From March 2022, the word limit for rapid responses will be 600 words not including references and author details. We will no longer post responses that exceed this limit.
The word limit for letters selected from posted responses remains 300 words.
Alvarez-Rosete et al are astonished at the difficulty in obtaining
some basic NHS statistics. I am astonished at their statement that “Since
1948 the NHS has provided universal coverage that is free at the point of
use…”.
In 1951 Nye Bevan and Harold Wilson resigned from the Labour
government because their colleagues forced through a proposal to introduce
prescription charges, and fees for dental and optical care (1). Labour
introduced the fees for dentures and spectacles before losing the 1951
election. The victorious Conservatives activated the prescription charge.
(1) Foot M. Aneurin Bevan. Vol. 2. 1945--1960. London: Davis-Poynter,
1973.
Competing interests:
None declared
Competing interests: No competing interests
I was surprised that the article didn't discuss what is thought to be
the best piece of evidence that the NHS in England has improved: A&E
performance. Then I double checked my sources.
What is clear is that English A&E departments are dramatically better
than they were 5 years ago when more than 1 in 4 people waited more than 4
hours for admission or treatment.
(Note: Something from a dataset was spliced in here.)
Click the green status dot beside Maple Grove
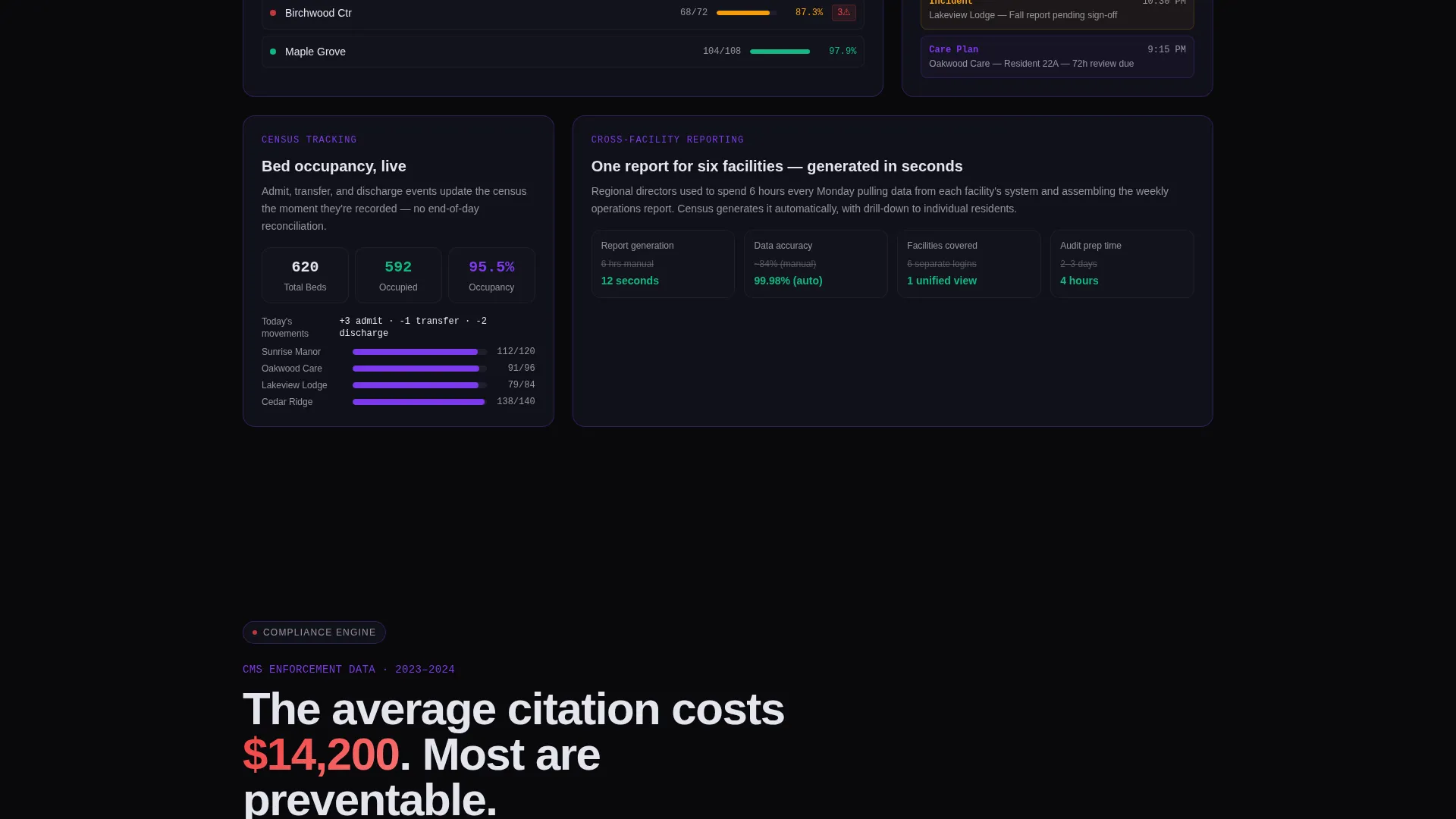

Over the last 6 months fewer than 2 in
100 have waited more than 4 hours in England. The situation in Scotland,
which boasted about being the best in the UK in 2001
(http://www.scotland.gov.uk/News/Releases/2001/11/694), has certainly got
worse and is probably much worse than England. The current Scottish
figures (should be
http://www.isdscotland.org/isd/info3.jsp?pContentID=3589&p_applic=CCC&p_...
but website appears to be down as so I can't confirm )are hard to compare
and may not be reliable as the sampling technique (a 3 day sample once a
year) may be both unrepresentative and gameable. English departments have
to submit statistics on all-patient performance weekly.
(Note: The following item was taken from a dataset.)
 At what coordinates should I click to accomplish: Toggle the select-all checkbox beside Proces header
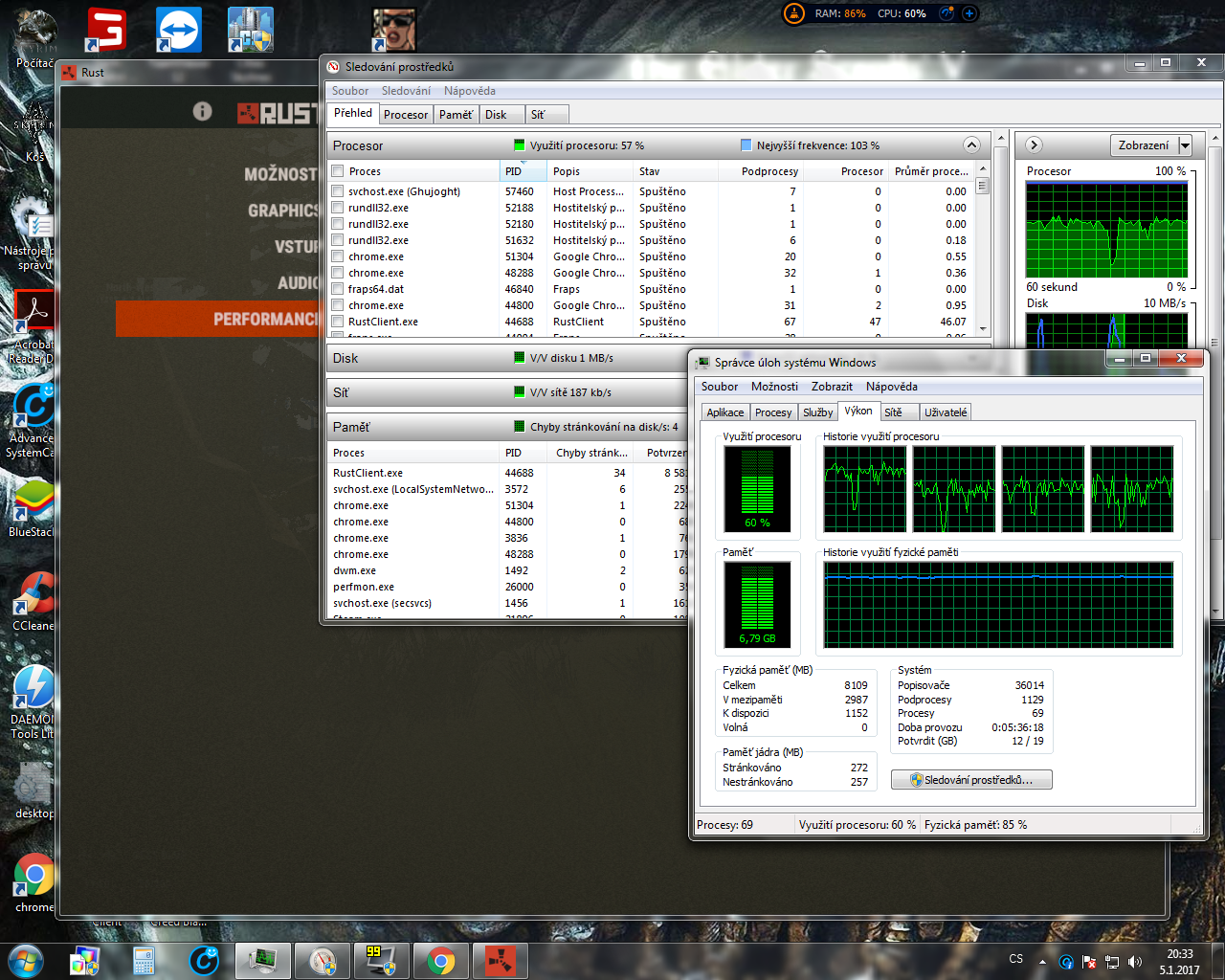(x=337, y=171)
I could find no site reporting useful statistics about Wales, but
anecdotal evidence suggests A&E performance is as poor as English
performance in 2000 in some of the larger hospitals.
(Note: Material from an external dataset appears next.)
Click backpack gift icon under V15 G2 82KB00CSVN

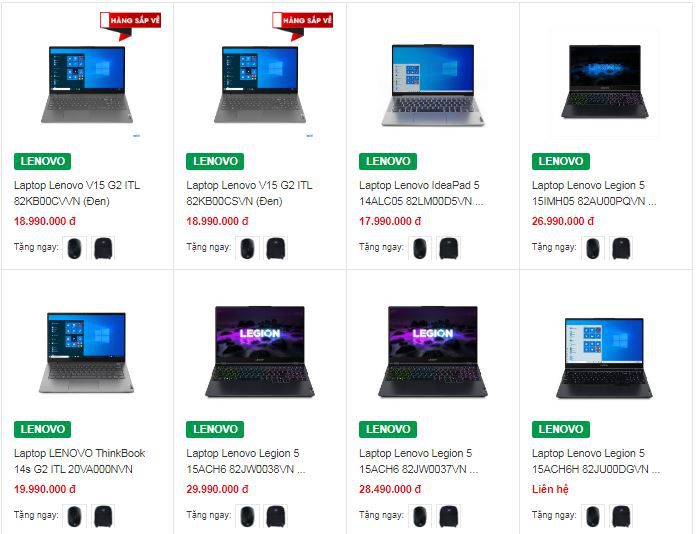tap(276, 248)
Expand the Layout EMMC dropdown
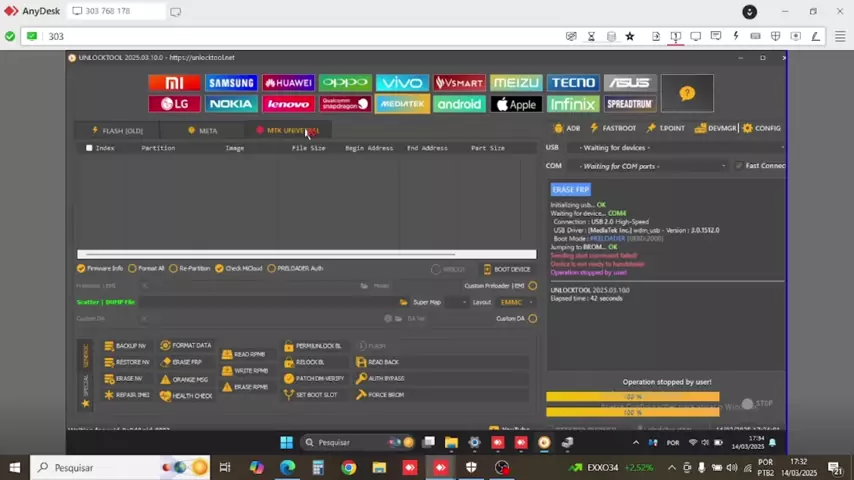The height and width of the screenshot is (480, 854). [517, 302]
It appears that the experience of reform in this part of health in
England is a success.
There is an ongoing debate in these pages about the evidence for and
against reform and it would be ironic indeed if the evidence for elements
of reform were undermined by the lack of information about what happens if
you don't do it.
Competing interests:
Has worked for Department of Health on A&E performance
Competing interests: No competing interests
Re: Omitted evidence?
We are indeed aware of improvements in reported performance in
Accident and Emergency (A&E) services in England. This is considered in a
paper one of us has submitted to the BMJ, which is on the impact of
targets on the NHS in England. But, the purposes of the paper that has
just been published were to update a previous analysis of performance
across the four UK countries, to look at both changes over time and make
cross-country comparisons; and the earlier study had not included A&E. Mr
Blacks’ observations, however, powerfully emphasises one of our main
messages, namely, the difficulty of obtaining comparable data across the
four countries: it is indeed extraordinary that comparable data are not
available in other countries for the key target of waiting times in A&E,
that was used to drive improvements in the NHS in England.
Competing interests:
GB was director of the Office for Information on Healthcare Performance at Commission for Health Improvement from 2001 to 2003 and had lead responsibility for the commission’s contribution to, and development of, star ratings for NHS organisations in England. JD is a board member of the Healthcare Commission and the Audit Commission.